## START Material for this task
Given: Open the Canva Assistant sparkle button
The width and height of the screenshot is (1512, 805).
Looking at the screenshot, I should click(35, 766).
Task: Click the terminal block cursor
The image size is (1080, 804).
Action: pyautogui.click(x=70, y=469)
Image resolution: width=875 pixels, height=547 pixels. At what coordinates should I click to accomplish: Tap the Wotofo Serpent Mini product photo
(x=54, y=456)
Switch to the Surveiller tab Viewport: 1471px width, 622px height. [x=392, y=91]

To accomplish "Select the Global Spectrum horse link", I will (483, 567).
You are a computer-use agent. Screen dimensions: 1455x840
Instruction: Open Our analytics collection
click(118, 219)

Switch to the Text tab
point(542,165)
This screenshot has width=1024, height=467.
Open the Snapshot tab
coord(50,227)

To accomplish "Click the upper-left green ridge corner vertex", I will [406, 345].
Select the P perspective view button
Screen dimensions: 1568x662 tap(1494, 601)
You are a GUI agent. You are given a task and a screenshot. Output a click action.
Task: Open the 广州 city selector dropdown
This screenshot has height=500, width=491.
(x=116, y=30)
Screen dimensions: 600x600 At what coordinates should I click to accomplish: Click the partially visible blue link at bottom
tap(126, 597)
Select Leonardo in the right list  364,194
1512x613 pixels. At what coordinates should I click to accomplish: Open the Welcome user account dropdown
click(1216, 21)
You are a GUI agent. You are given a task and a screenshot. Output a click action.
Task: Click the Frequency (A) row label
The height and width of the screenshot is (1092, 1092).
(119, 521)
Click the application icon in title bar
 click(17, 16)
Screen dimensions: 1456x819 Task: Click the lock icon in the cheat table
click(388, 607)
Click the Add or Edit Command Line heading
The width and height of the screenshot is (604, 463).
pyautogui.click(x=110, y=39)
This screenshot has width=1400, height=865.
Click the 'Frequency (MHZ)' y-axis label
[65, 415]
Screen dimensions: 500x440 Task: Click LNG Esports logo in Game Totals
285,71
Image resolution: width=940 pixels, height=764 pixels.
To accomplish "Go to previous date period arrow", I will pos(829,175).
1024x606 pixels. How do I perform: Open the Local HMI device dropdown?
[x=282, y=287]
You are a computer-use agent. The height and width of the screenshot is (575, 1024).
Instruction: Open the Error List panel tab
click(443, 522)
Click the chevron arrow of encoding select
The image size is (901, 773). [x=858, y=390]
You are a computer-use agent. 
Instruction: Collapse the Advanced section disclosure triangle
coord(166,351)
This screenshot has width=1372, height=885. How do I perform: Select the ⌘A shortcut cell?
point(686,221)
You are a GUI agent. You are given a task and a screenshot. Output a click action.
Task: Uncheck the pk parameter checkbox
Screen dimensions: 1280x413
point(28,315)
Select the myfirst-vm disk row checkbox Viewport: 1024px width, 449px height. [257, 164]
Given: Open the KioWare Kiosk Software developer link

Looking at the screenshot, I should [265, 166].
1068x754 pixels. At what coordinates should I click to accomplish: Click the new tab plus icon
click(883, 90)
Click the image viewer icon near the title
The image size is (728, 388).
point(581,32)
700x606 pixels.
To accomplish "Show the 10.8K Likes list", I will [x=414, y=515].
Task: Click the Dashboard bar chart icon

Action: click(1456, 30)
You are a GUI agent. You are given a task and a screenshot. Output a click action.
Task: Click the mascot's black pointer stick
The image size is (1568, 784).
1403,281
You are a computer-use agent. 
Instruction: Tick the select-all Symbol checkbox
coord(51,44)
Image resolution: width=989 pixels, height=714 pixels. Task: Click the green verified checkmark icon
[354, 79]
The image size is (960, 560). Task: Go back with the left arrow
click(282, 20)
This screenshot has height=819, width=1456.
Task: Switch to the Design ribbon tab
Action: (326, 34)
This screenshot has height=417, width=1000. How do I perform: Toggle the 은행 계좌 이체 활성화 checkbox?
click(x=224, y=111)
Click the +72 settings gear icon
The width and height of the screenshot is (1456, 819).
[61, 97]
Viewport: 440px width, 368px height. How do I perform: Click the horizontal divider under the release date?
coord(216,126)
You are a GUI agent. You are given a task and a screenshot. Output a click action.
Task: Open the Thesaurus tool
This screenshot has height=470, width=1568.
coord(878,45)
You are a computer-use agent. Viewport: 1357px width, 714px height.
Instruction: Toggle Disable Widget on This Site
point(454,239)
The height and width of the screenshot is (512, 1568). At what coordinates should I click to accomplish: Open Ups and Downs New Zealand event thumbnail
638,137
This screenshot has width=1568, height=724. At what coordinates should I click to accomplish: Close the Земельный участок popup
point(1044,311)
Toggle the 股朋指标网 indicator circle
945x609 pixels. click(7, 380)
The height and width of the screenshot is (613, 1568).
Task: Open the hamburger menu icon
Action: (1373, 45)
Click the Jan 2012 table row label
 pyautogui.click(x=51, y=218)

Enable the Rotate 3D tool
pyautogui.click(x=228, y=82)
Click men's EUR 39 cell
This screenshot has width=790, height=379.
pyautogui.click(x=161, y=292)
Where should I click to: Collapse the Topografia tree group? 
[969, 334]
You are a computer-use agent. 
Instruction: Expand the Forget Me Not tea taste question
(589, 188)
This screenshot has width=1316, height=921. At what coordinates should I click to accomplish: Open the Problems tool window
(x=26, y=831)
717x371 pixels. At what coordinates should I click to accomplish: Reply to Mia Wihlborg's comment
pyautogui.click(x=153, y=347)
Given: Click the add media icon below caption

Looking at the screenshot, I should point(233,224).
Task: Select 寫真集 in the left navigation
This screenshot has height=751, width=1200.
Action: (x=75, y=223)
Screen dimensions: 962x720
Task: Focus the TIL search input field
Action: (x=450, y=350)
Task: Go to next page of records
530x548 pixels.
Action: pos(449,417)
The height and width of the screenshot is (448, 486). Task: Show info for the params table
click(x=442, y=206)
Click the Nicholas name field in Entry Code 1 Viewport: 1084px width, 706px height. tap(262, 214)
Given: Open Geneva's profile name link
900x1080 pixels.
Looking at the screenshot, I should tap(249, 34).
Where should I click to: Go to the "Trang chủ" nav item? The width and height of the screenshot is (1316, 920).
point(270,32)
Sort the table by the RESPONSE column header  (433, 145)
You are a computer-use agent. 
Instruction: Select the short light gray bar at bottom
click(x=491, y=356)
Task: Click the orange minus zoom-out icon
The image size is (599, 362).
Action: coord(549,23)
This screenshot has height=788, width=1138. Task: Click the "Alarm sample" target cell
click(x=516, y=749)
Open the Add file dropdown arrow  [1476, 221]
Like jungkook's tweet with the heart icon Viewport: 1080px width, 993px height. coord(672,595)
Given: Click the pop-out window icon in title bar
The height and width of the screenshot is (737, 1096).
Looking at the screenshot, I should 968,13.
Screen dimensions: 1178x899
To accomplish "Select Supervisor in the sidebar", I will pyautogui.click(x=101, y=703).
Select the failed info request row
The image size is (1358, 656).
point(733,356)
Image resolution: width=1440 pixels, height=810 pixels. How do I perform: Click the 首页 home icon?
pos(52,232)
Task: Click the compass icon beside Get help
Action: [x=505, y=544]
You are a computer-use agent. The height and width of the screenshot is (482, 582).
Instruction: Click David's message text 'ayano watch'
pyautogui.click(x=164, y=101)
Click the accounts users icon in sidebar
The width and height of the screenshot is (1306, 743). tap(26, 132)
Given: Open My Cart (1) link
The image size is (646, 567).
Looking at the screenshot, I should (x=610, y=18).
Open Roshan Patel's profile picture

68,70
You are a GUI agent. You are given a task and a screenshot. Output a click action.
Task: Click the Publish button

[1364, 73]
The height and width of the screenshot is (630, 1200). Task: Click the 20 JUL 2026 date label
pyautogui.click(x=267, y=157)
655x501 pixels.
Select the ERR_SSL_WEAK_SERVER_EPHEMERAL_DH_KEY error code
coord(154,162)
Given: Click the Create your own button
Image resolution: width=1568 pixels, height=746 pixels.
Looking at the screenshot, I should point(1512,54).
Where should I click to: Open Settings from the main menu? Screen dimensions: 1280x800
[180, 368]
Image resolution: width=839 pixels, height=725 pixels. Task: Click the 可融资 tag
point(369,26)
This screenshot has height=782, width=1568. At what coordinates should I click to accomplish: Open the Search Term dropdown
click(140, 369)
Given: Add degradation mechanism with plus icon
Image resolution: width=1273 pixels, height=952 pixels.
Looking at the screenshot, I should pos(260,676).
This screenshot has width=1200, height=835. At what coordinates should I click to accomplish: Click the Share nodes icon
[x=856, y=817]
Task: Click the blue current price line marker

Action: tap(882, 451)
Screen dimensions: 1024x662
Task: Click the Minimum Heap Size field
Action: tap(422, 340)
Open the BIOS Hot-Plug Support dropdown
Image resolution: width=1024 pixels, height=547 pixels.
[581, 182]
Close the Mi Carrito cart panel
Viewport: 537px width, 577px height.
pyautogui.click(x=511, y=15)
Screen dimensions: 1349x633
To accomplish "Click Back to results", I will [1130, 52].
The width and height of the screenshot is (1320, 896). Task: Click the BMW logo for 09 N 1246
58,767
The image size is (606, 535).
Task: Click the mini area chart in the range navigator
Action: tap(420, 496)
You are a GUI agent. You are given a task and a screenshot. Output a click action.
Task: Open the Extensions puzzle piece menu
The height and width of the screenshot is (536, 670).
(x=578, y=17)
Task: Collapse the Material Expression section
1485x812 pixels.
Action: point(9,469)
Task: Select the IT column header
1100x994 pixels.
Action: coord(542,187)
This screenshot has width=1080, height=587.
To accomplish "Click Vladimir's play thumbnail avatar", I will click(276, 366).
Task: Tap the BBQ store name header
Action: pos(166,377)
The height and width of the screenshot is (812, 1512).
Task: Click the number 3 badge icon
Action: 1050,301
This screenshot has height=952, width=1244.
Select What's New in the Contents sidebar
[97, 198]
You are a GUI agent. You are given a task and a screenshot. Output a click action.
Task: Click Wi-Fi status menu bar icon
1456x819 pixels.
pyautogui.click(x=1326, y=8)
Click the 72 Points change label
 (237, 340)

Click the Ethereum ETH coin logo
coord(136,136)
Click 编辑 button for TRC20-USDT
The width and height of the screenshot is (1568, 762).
## END Material for this task
● **What the task requires**: Please extract every line above that contains the word "Close", treating uppercase and lowercase as different.

● **Answer to the task**:
This screenshot has width=1568, height=724. At what coordinates should I click to accomplish: Close the Земельный участок popup
Close the Mi Carrito cart panel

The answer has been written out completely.